Activating mutations in the ABCC8 and KCNJ11 genes are a common cause of neonatal diabetes (1–3). ABCC8 encodes the regulatory subunit of the ATP-sensitive potassium (K_ATP) channel. It coassembles with pore-forming Kir6.2 (KCNJ11) subunits to form an octameric channel, with a central tetrameric Kir6.2 pore being surrounded by four SUR1 subunits (4). Both Kir6.2 and SUR1 serve as metabolic sensors, enabling the K_ATP channel to respond to changes in cellular metabolism. In addition, SUR1 endows the channel with sensitivity to the antidiabetic sulfonylurea drugs.

In pancreatic beta cells, metabolic regulation of K_ATP channels is crucial for glucose-stimulated insulin secretion (Fig. 1A) (3). In unstimulated cells, K_ATP channels are open and hyperpolarize the membrane enough to keep voltage-gated Ca²⁺ channels closed. When the plasma glucose concentration rises, glucose uptake and metabolism by the beta cell are enhanced, leading to K_ATP channel closure. This causes a membrane depolarization that triggers opening of voltage-gated Ca²⁺ channels and Ca²⁺-dependent electrical activity. The consequent Ca²⁺ influx stimulates insulin release.

Fig. 1.

Function and mechanism of the NBDs of SUR1. (A) Role of the K_ATP channel in glucose-stimulated insulin secretion. (B) Comparison of the amino acid sequences of the Walker A motifs (consensus: GXXXXGKT/S) in the NBDs of various ABCC-family proteins. Residues equivalent to SUR1-R1380 are in boldface. MRP, multidrug resistance-related protein; CFTR, cystic fibrosis transmembrane conductance regulator. (C) The SUR1 ATPase catalytic cycle. BeF, beryllium fluoride (BeF₃⁻ and BeF₄²⁻).

Metabolic regulation of K_ATP channel activity is mediated by changes in the concentration of adenine nucleotides, which interact with both Kir6.2 and SUR1 subunits. Binding of ATP to Kir6.2, in a Mg-independent fashion, shuts the channel (5). In contrast, MgADP binding to SUR1 stimulates channel opening (5, 6). Although MgATP can also stimulate K_ATP channel activity by interaction with SUR1 (7) it must first be hydrolyzed to MgADP (8).
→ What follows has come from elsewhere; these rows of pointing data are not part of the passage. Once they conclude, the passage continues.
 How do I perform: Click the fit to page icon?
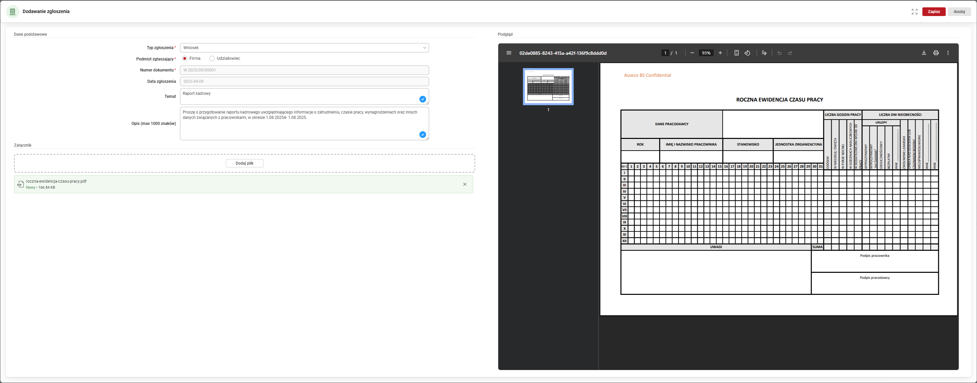coord(737,53)
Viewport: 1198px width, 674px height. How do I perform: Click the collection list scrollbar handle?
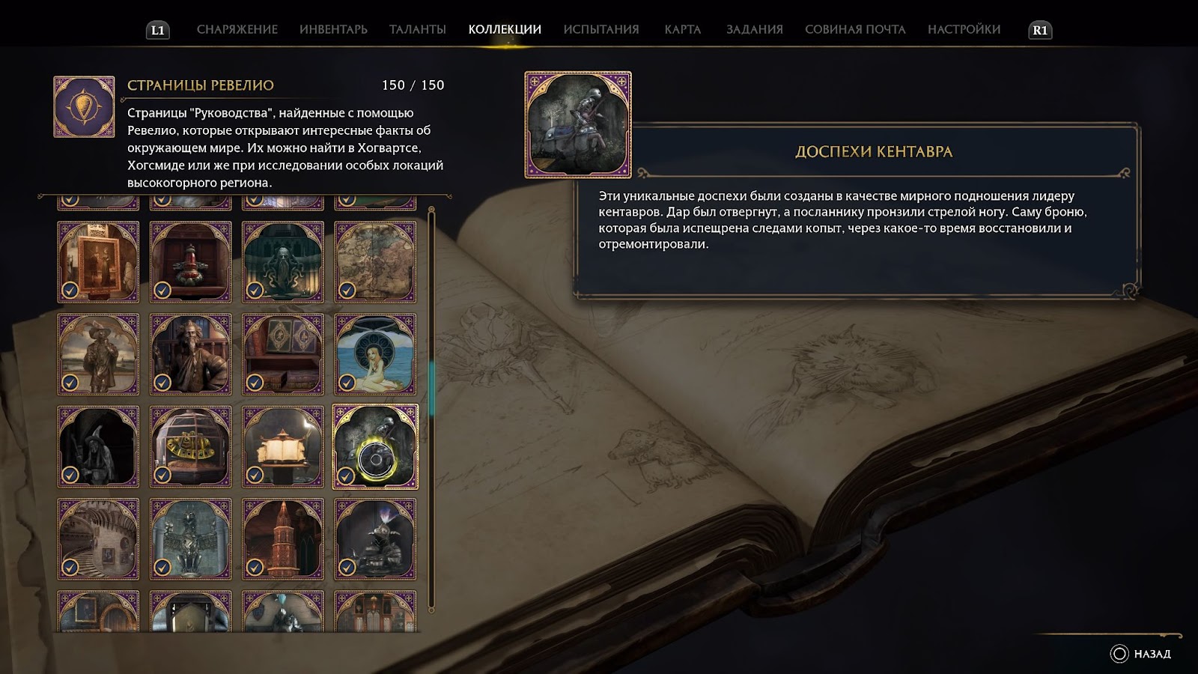click(431, 389)

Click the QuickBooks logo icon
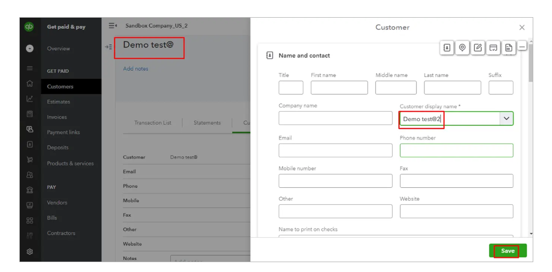(30, 27)
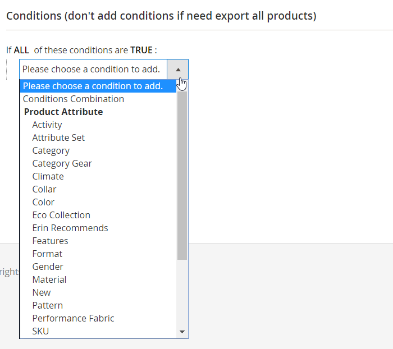Viewport: 393px width, 349px height.
Task: Click the TRUE value link
Action: (141, 50)
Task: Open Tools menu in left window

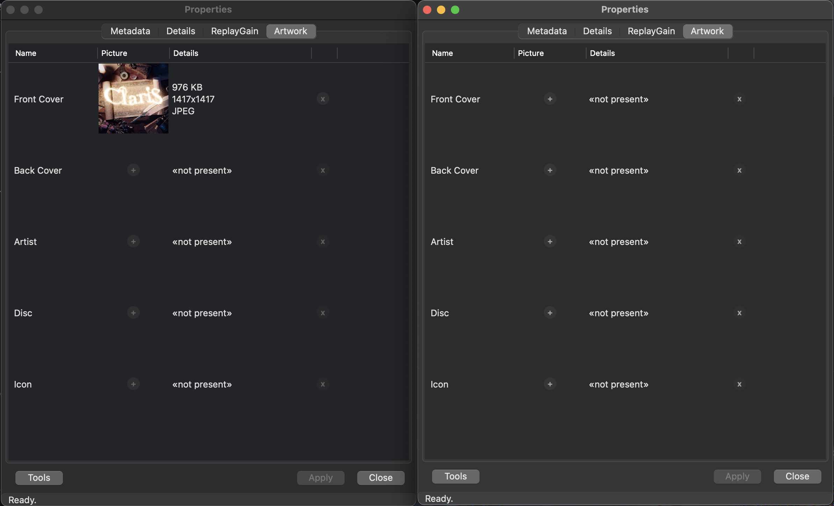Action: (39, 477)
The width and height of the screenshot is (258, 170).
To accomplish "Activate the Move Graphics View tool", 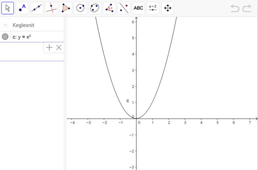I will tap(167, 8).
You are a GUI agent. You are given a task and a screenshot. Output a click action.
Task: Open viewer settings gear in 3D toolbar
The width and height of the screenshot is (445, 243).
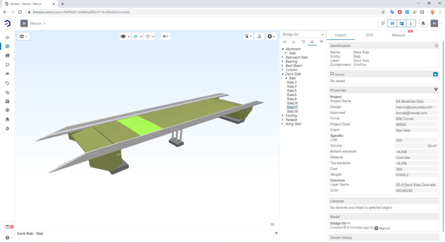point(270,36)
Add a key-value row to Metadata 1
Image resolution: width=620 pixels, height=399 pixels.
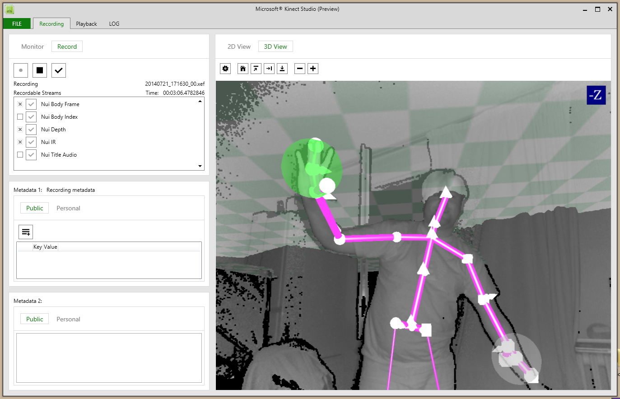(x=26, y=232)
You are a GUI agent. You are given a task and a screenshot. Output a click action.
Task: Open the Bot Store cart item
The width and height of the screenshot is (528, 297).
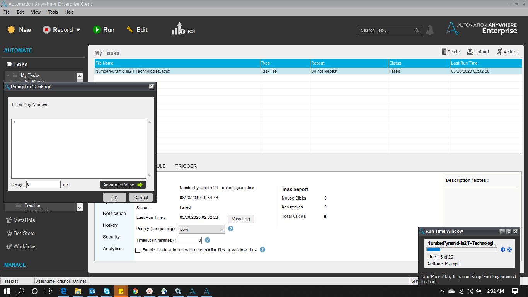(20, 233)
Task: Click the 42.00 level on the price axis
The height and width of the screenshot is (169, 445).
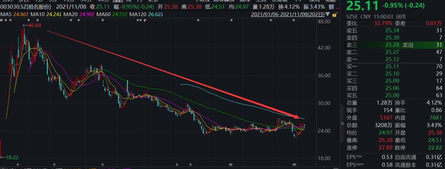Action: (330, 48)
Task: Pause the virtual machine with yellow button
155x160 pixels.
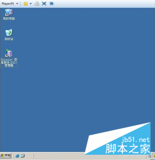Action: (25, 4)
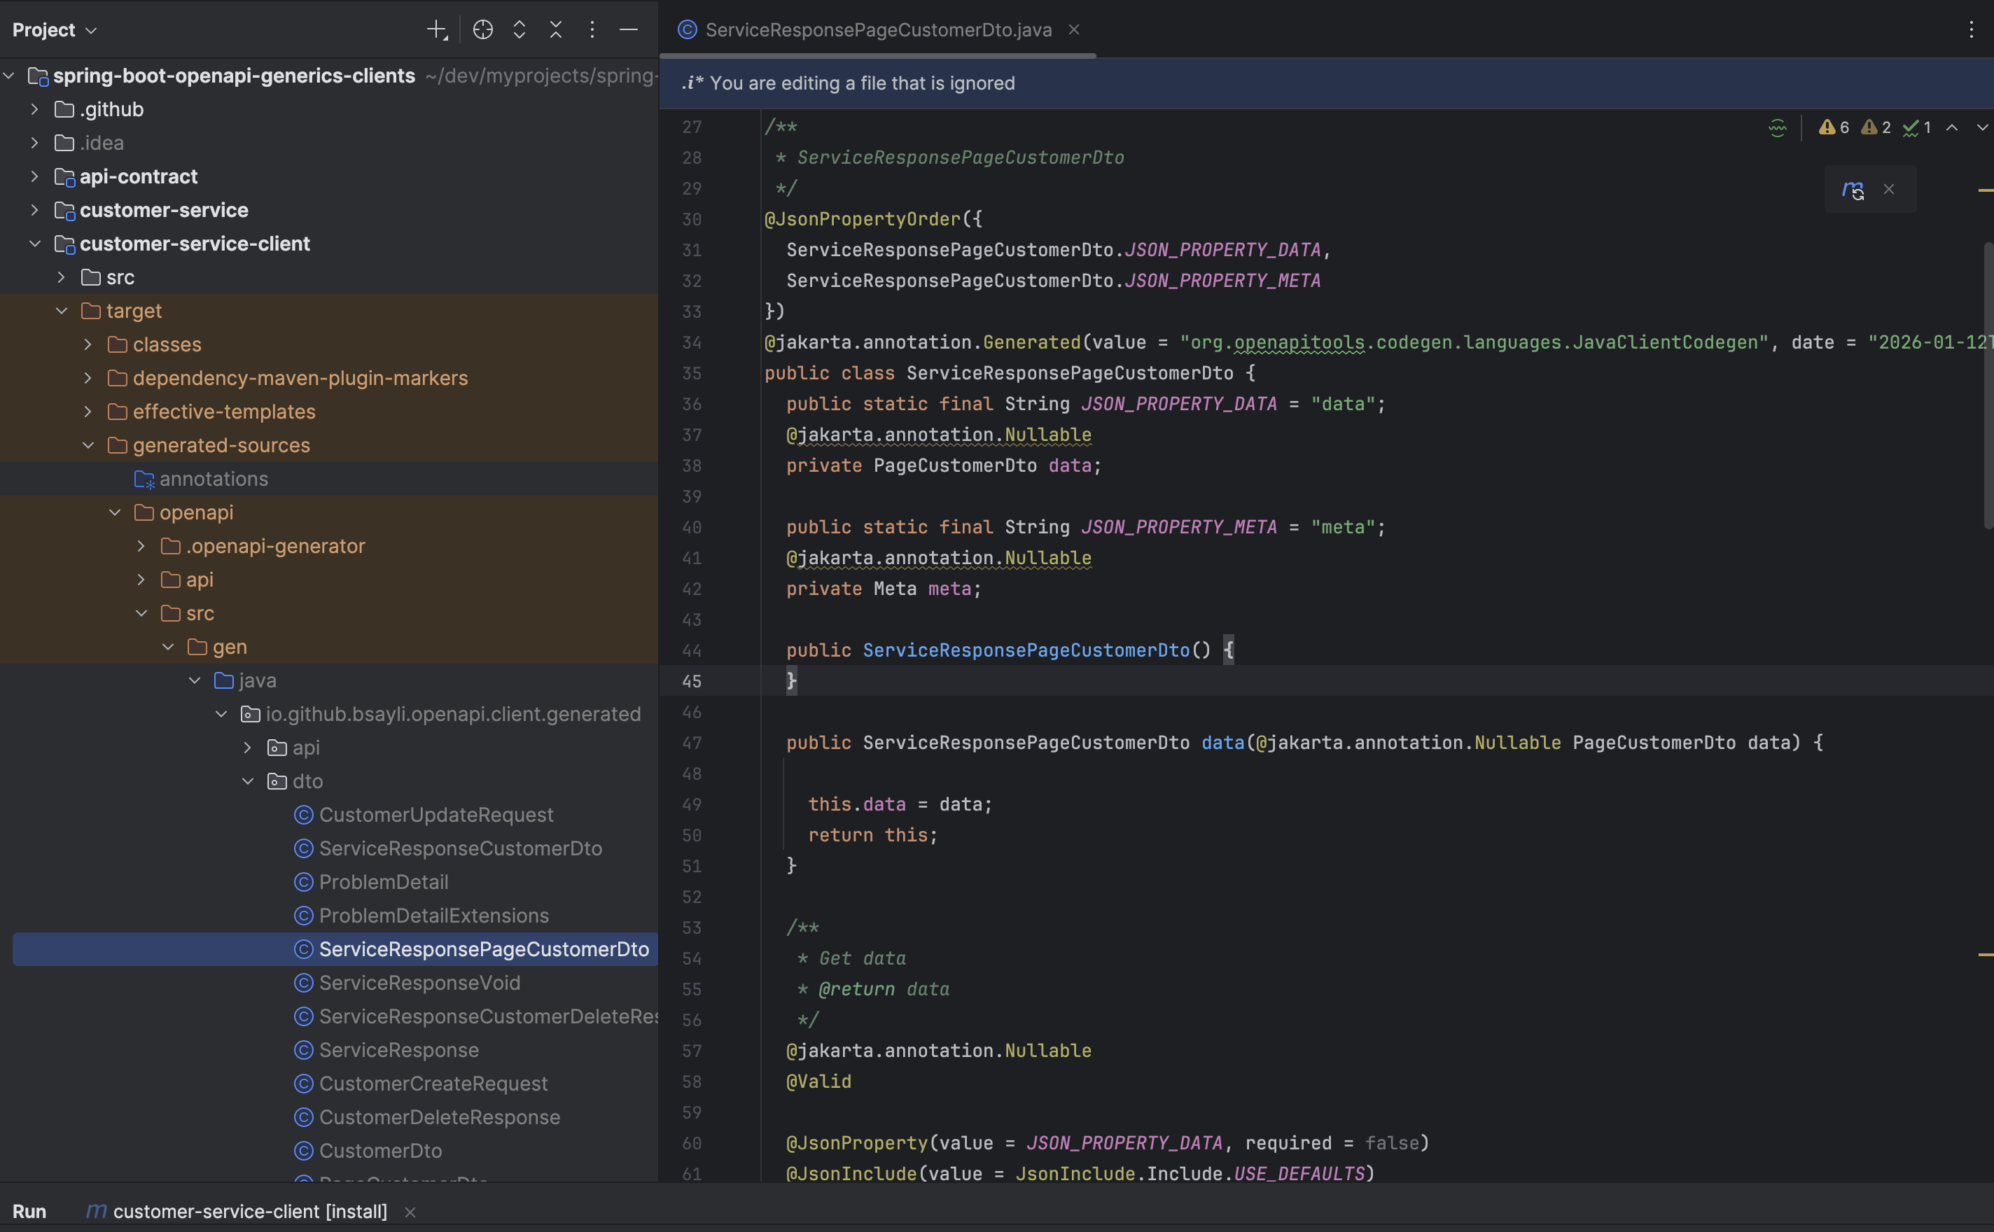Viewport: 1994px width, 1232px height.
Task: Open CustomerDto class in tree
Action: (380, 1150)
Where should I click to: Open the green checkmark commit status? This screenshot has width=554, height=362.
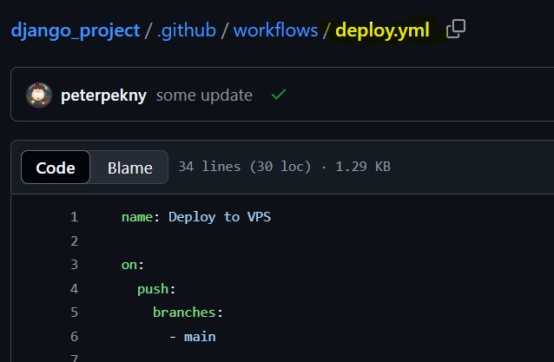278,95
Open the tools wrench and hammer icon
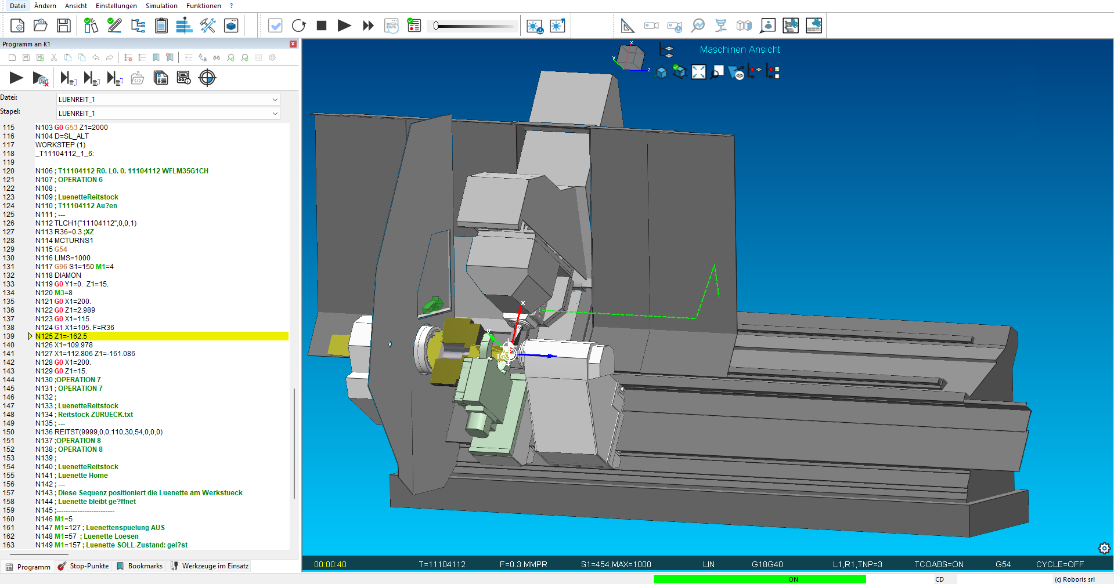This screenshot has width=1114, height=584. click(x=207, y=26)
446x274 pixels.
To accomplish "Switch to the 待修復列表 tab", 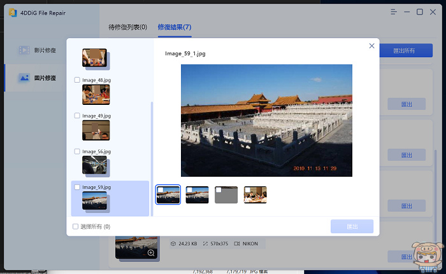I will [x=127, y=27].
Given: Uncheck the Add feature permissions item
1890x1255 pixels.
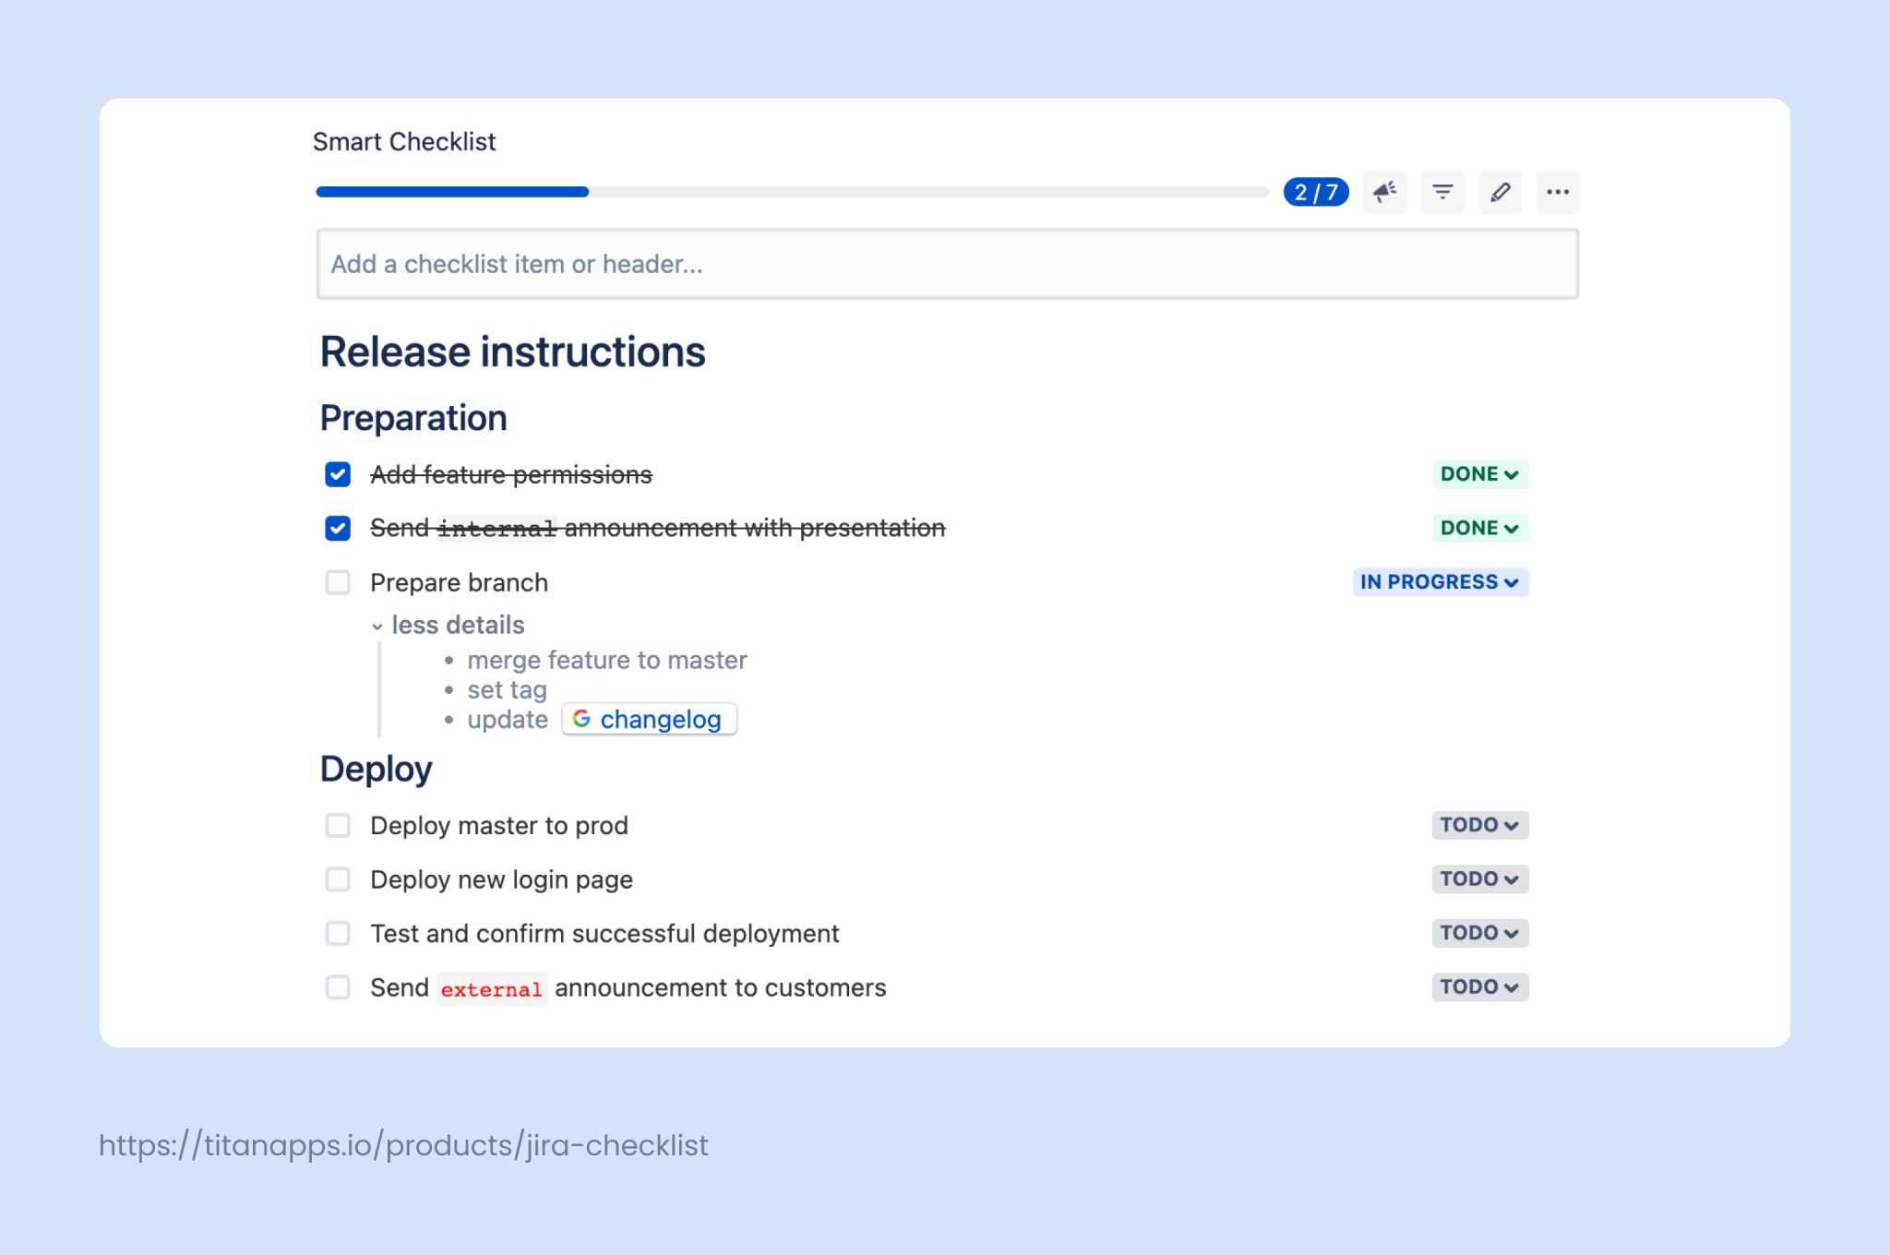Looking at the screenshot, I should [x=337, y=473].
K_ATP channel activity is thus governed by the balance between the inhibitory and stimulatory effects of nucleotides, with low metabolism (low ATP, high MgADP) favoring channel activation and high metabolism (high ATP, low MgADP) favoring inhibition (Fig. 1A).

Here we report a functional mechanism for neonatal diabetes, caused by two different mutations at SUR1 residue 1380, which lies within the second nucleotide-binding domain (NBD2) (9, 10). Our results show that mutation of R1380 to leucine or cysteine results in increased ATPase activity at NBD2. This increase reduces the sensitivity of the channel to inhibition by MgATP and increases the whole-cell K_ATP current. In pancreatic beta cells, a similar increase in K_ATP current would be expected to impair insulin secretion and thereby cause diabetes.

Results

Molecular Genetic Analysis.

The R1380C mutation (c.4138C>T) has been reported in three probands with transient neonatal diabetes (9, 10). Two mutations had arisen de novo, but in the other family there was a family history of adult-onset type 2 diabetes or gestational diabetes in mutation carriers. Two pedigrees with the R1380L mutation (c.4139G>T) were identified. The probands and a sibling had diabetes during the neonatal period but inherited the mutation from a parent/grandparent diagnosed with diabetes in adulthood (at 19, 22, 25, and 30 years of age).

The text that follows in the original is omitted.